Retrieve URL's from a pdf - Printable Version

Retrieve URL's from a pdf - Printable Version

+- Python Forum (https://python-forum.io)
+-- Forum: Python Coding (https://python-forum.io/forum-7.html)
+--- Forum: General Coding Help (https://python-forum.io/forum-8.html)
+--- Thread: Retrieve URL's from a pdf (/thread-26772.html)

Retrieve URL's from a pdf - AjayBachu - May-13-2020

Hi Team,

I have a requirement to fetch URL's from pdf, in pdf I have url which is multiline,like below

https://www.flipkart.com/dell‐vostro‐14‐3000‐core‐i5‐8th‐gen‐8‐gb‐1‐tb‐hdd‐linux‐2‐gb‐graphics‐vos‐3480‐
laptop/p/itmf1a0a2f37df6d?pid=COMFHTHRPGSA9DZZ&lid=LSTCOMFHTHRPGSA9DZZNGCK4U&marketplace=FLIPKART&srno=s_1_9&otracker
=AS_QueryStore_HistoryAutoSuggest_1_3_na_na_na&otracker1=AS_QueryStore_HistoryAutoSuggest_1_3_na_na_na&fm=SEARCH&iid=76edd
cb3‐cab7‐4918‐bdb0‐
d9f7bf73e149.COMFHTHRPGSA9DZZ.SEARCH&ppt=sp&ppn=sp&ssid=cu8ijgssu80000001588912967680&qH=40034c3bbcbbd998

I used regex,
url = re.findall('http[s]?://(?:[a-zA-Z]|[0-9]|[.$-_@.&+]|[!*,\n]|(?:%[0-9a-fA-F][0-9a-fA-F]))+', string)
-output: https://www.flipkart.com/dell

I used urlextract as well in both cases only first line of url is coming in output.

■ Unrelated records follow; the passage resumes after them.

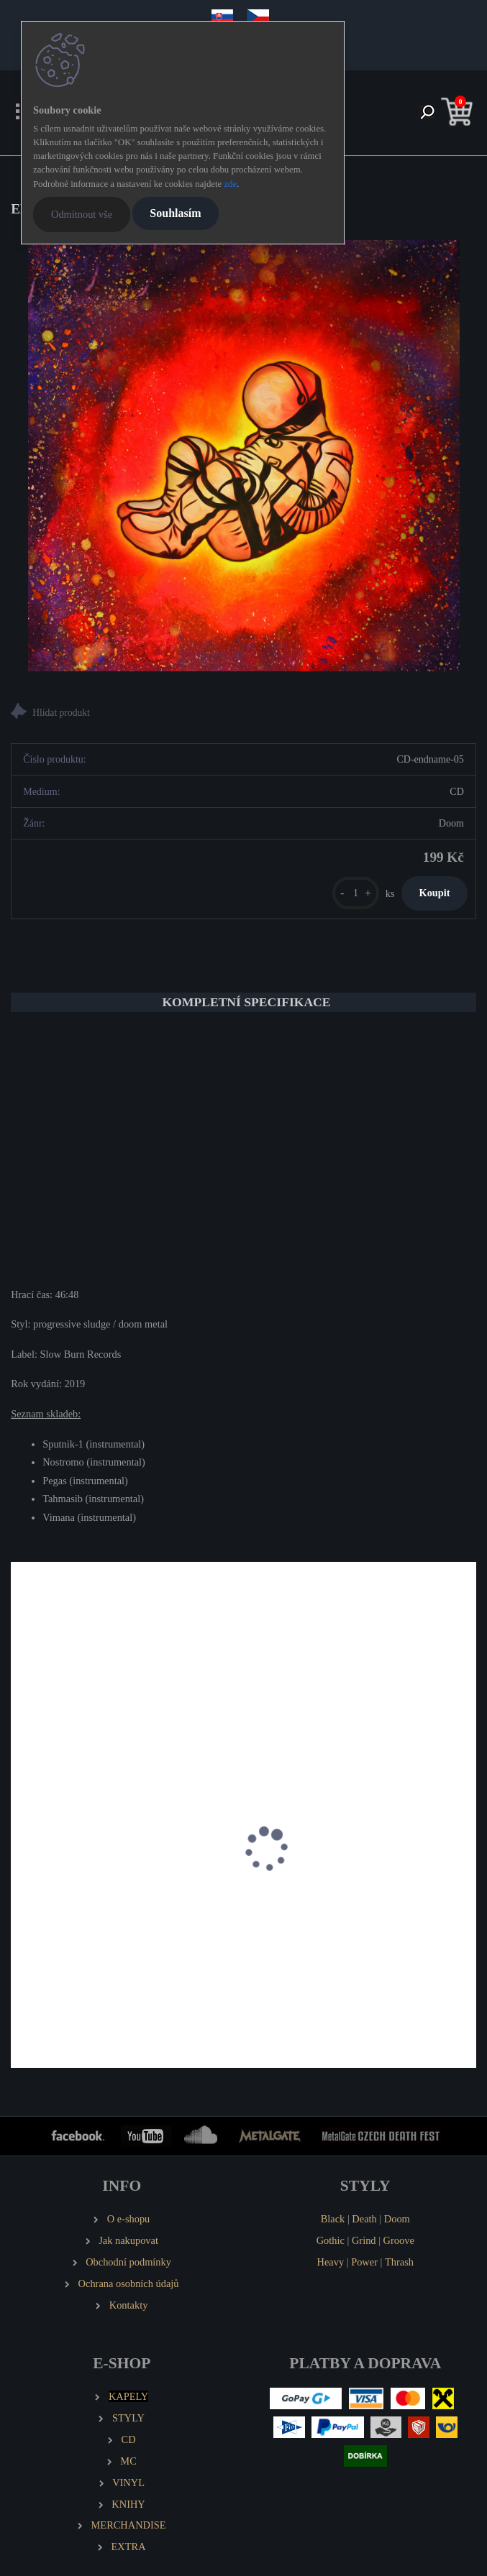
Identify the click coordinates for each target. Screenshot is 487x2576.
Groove (398, 2240)
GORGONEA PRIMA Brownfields (334, 1903)
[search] (427, 113)
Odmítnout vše (81, 214)
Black (333, 2219)
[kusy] (355, 893)
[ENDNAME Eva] (244, 455)
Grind (364, 2240)
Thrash (399, 2262)
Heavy (331, 2262)
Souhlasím (175, 213)
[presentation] (21, 1865)
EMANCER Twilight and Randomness (103, 1903)
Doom (397, 2219)
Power (364, 2262)
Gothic (331, 2240)
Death (364, 2219)
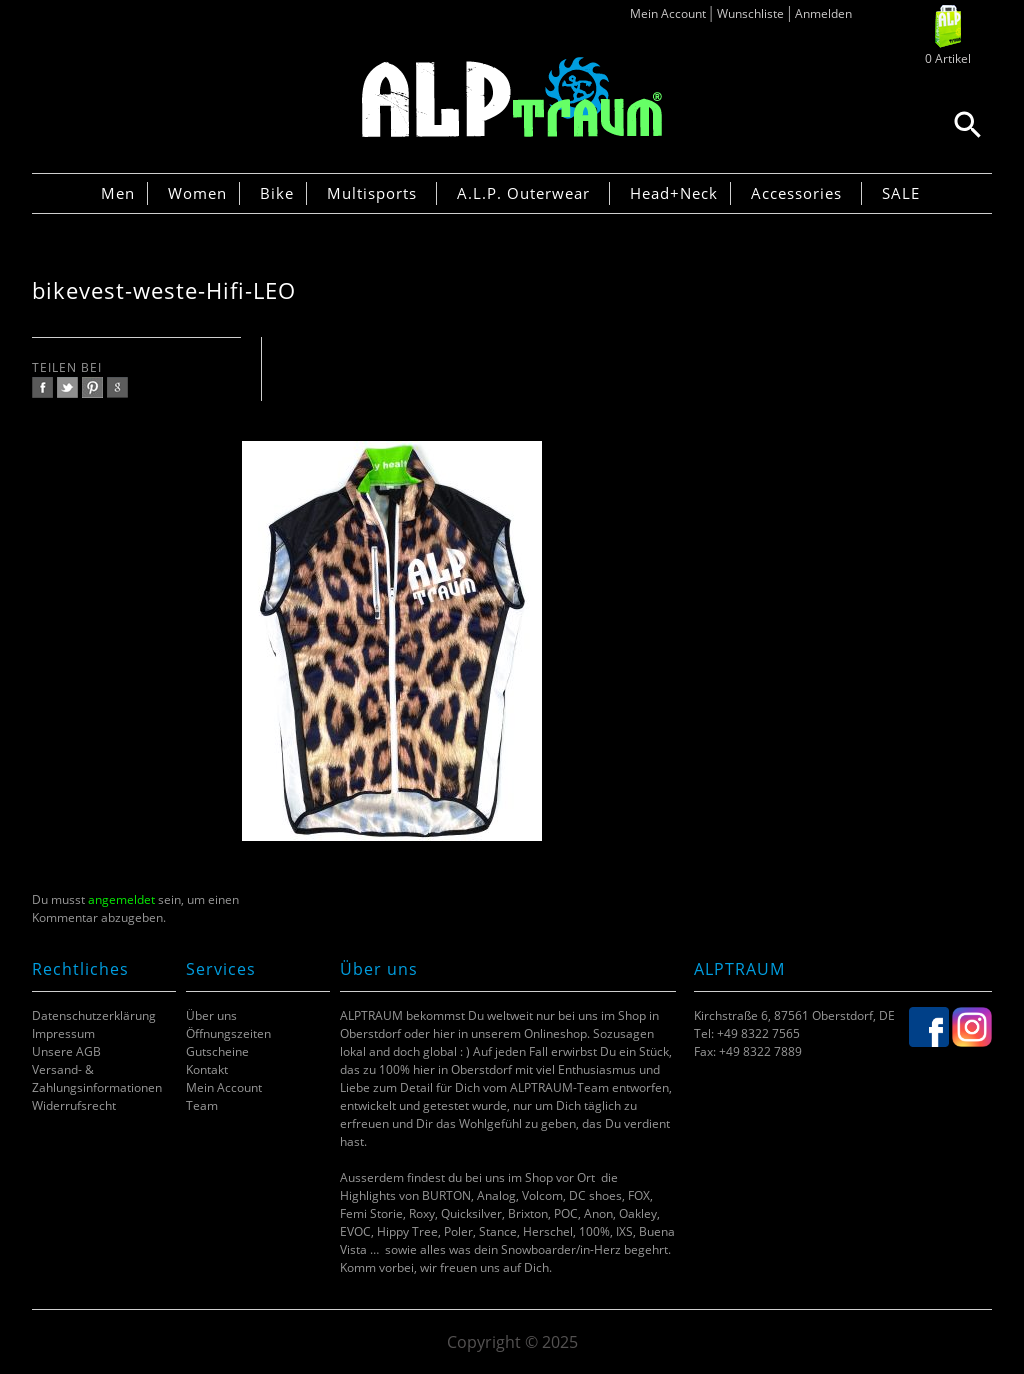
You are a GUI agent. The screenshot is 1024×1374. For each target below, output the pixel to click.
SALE (901, 193)
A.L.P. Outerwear (523, 193)
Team (202, 1105)
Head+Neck (674, 193)
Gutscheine (217, 1051)
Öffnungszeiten (228, 1033)
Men (118, 193)
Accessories (796, 193)
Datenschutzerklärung (94, 1015)
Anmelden (823, 13)
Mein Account (668, 13)
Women (197, 193)
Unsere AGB (66, 1051)
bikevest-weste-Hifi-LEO (164, 290)
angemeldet (121, 899)
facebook (42, 387)
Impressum (63, 1033)
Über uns (211, 1015)
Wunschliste (750, 13)
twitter (67, 387)
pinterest (92, 387)
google (117, 387)
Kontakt (207, 1069)
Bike (277, 193)
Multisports (372, 193)
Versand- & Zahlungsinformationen (97, 1078)
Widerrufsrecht (74, 1105)
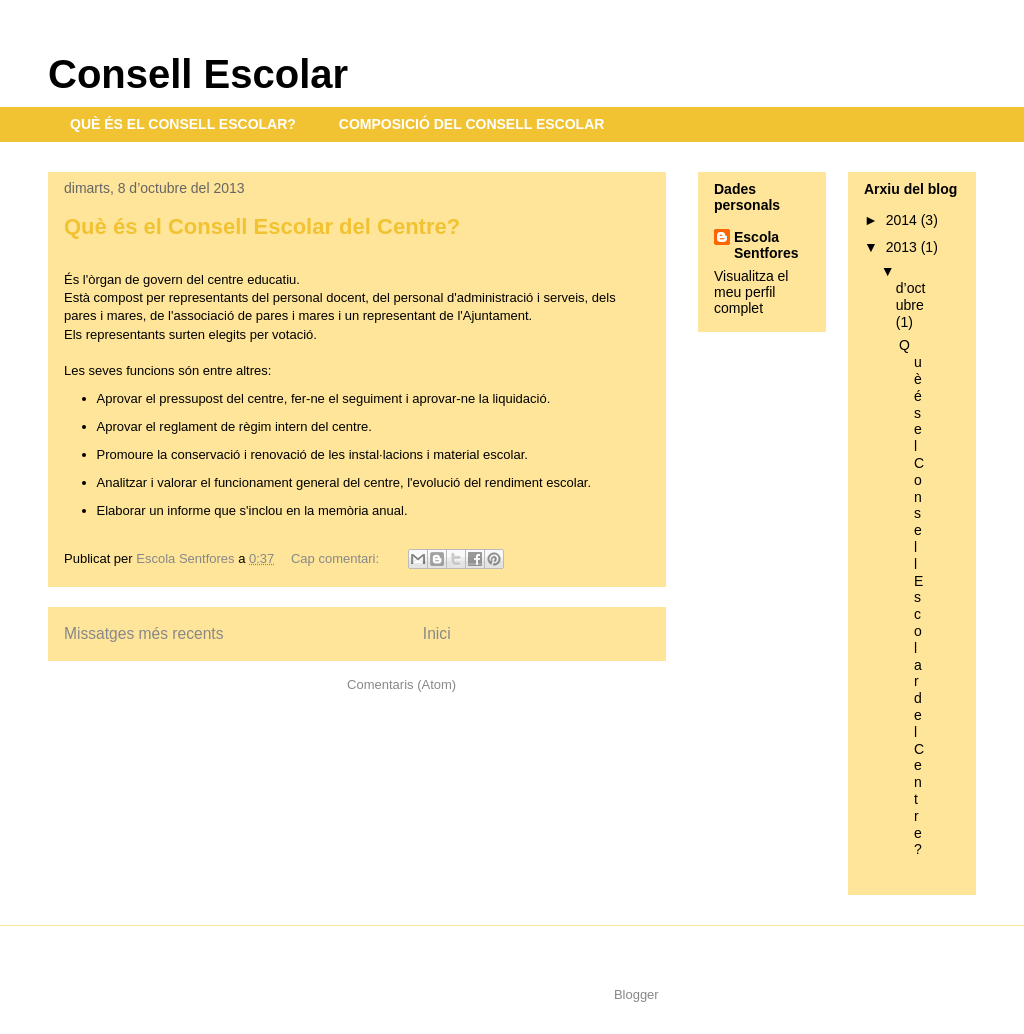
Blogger (636, 994)
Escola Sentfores (766, 245)
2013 (903, 247)
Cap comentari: (337, 558)
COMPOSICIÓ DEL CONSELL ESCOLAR (472, 124)
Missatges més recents (143, 633)
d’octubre (911, 296)
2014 (903, 220)
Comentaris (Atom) (401, 684)
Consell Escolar (198, 74)
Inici (437, 633)
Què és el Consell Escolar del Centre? (262, 226)
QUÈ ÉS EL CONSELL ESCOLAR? (183, 124)
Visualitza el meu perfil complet (751, 292)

output: https://www.flipkart.com/dell‐vostro‐14‐3000‐core‐i5‐8th‐gen‐8‐gb‐1‐tb‐hdd‐linux‐2‐gb‐graphics‐vos‐3480‐

most of times I am getting only one line, can you help me here. above url will be clubbed in data.

RE: Retrieve URL's from a pdf - keuninkske - May-13-2020

hello,

i don't know if your pdf has other text between the URL's

otherwise you can take all text from the pdf in one line
and then break up the line everythime you find 'http' or 'https'

RE: Retrieve URL's from a pdf - AjayBachu - May-14-2020

Yes Pdf has other text data as well.

Thanks for your reply.. let me know if you have any other way to fetch urls embedded in pdf along with other text

Extract Multiline URL's from pdf/text file - AjayBachu - May-15-2020

I have a file with list of url's along with other data.

We need to extract URL's.

I tried URLExtract but its not fetching more then one line.

RE: Retrieve URL's from a pdf - AjayBachu - May-15-2020

how to split the line when we find HTTP or https?

RE: Retrieve URL's from a pdf - keuninkske - May-17-2020

have you googled your latest question already?

string.split('http')

RE: Retrieve URL's from a pdf - AjayBachu - May-18-2020

If I do like this, http is getting removed from response.

string.split('http')

RE: Retrieve URL's from a pdf - keuninkske - May-18-2020

easy to add......., you know exactly what is removed

while searching and learning this thing
you will find your way trough python
at first it will be like this one, not perfect, but thats the only beginning of a learning curve

asking every easy question without searching yourself
or with beeing to precise
and not beeing solution minded
you will never get forward on the learning curve

RE: Retrieve URL's from a pdf - AjayBachu - May-19-2020

Thanks for your advice and I am not reaching here without doing prior exercise from my end.

After doing research from my end, I am posting here.
You can reply me, if you have solution otherwise no issues.